Monday, July 18, 2016

empaths and narcissists, part two: how to identify a narcissist

Thanks for that last post but it left me wondering: are there any rules to help us identify narcissists; what is it that makes them generally different from empaths?

Good question!  I think you can tell a lot about people by how they respond to hurting you.

Some people will defend their intentions sooner than apologize, but will ruthlessly prosecute you when they feel hurt.  Others will do the opposite: sooner apologize than defend themselves when they’ve hurt you, but carefully consider your point of view when you’ve hurt them.
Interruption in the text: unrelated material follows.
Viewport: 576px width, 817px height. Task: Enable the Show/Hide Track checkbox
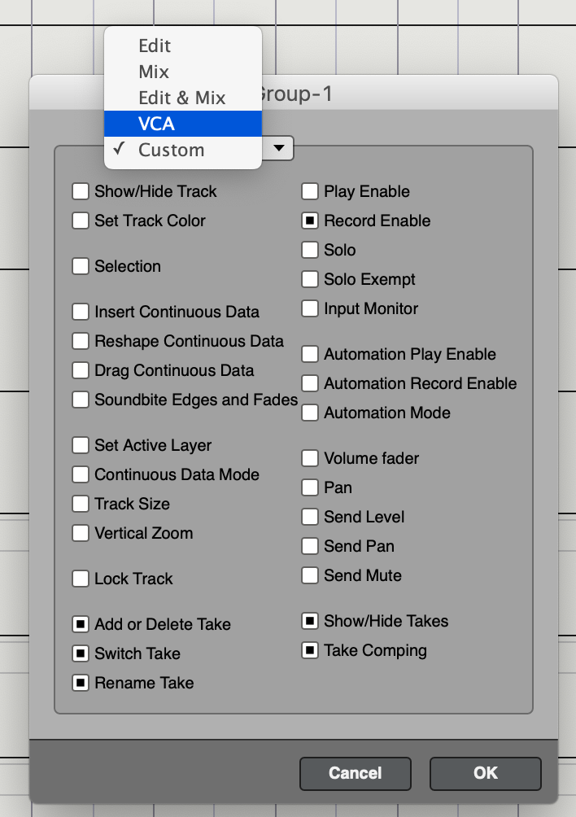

The former deny responsibility and project blame, while the latter fully own their harmful actions and graciously forgive yours.  

Narcissists and empaths.  Opposites that (alas) attract.

Wednesday, July 6, 2016

the empath and narcissist


Patricia, what do you think of this article on the signs of a narcissist?  I don't like what the last part is writing about choosing a narcissist to heal childhood drama or blaming parents. 

I think the article is good.  I especially like # 7:
An empath's light is bright; highly sensitive people have a high love quotient.
Sensitivity and empathy are strengthsBut if an empath involves herself with someone who is incapable of empathy (otherwise known as a narcissist), her love eventually becomes a one-way drain.

In terms of "choosing" a narcissist to heal ourselves, I agree with you: we do not choose someone to heal us any more than we choose him to abuse us, and it is important not to blame ourselves for the way we are mistreatedThis is called “blaming the victim”.

That said, we do choose our partner.  So, if you did end up with a narcissist, or were abused by one, you had something to do with it.  At the very least, you exercised poor judgement in choosing to be with him.  Maybe your boundaries were violated as a child, or your parents failed to protect or defend your boundaries.  If so, it may be hard for you to identify the subtle dehumanizing boundary violations typical of narcissists.  (This is where childhood stuff comes in.)   

We all need to cultivate awareness of how we get into bad situations and why we stay, or we will carry our past blindly forward into other relationships.  Call it karma, intergenerational transmission or repetition compulsion, the tendency to repeat the same mistakes needs our full attention if we wish to do something about it. 

This is the meaning of sobriety, and it goes for empaths and narcissists alike.